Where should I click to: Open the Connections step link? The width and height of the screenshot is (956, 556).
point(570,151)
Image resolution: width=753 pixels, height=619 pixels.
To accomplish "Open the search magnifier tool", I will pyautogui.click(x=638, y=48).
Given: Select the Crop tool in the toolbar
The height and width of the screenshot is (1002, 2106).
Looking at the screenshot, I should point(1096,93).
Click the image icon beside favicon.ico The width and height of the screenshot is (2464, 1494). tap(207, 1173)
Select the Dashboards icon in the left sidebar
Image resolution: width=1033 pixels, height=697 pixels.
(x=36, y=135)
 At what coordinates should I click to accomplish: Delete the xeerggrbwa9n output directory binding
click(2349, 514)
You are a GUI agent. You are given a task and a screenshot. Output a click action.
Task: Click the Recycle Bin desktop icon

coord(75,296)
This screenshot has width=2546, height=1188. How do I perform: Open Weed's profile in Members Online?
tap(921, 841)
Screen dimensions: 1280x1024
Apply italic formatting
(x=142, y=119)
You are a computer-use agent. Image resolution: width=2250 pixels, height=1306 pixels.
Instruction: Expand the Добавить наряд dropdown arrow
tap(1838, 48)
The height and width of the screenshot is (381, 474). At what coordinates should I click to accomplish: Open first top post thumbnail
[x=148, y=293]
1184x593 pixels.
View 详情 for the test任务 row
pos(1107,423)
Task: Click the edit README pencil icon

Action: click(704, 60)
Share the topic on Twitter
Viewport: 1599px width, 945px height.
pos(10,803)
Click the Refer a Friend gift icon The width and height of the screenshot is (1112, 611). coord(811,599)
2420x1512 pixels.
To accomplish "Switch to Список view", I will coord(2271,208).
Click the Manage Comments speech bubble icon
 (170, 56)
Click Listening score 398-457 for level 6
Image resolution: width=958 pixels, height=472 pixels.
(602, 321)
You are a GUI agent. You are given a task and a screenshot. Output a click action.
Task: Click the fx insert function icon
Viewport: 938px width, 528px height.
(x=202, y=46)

────────

> _Task objective_
Please copy the data word for word, beginning at the line that contains "This screenshot has" and continuing through the end of the data.

> _Result of this exercise_
This screenshot has width=2546, height=1188. How do I perform: Open Weed's profile in Members Online?
tap(921, 841)
Screen dimensions: 1280x1024
Apply italic formatting
(x=142, y=119)
You are a computer-use agent. Image resolution: width=2250 pixels, height=1306 pixels.
Instruction: Expand the Добавить наряд dropdown arrow
tap(1838, 48)
The height and width of the screenshot is (381, 474). At what coordinates should I click to accomplish: Open first top post thumbnail
[x=148, y=293]
1184x593 pixels.
View 详情 for the test任务 row
pos(1107,423)
Task: Click the edit README pencil icon

Action: click(704, 60)
Share the topic on Twitter
Viewport: 1599px width, 945px height.
pos(10,803)
Click the Refer a Friend gift icon The width and height of the screenshot is (1112, 611). coord(811,599)
2420x1512 pixels.
To accomplish "Switch to Список view", I will coord(2271,208).
Click the Manage Comments speech bubble icon
 (170, 56)
Click Listening score 398-457 for level 6
Image resolution: width=958 pixels, height=472 pixels.
(602, 321)
You are a GUI agent. You are given a task and a screenshot. Output a click action.
Task: Click the fx insert function icon
Viewport: 938px width, 528px height.
(x=202, y=46)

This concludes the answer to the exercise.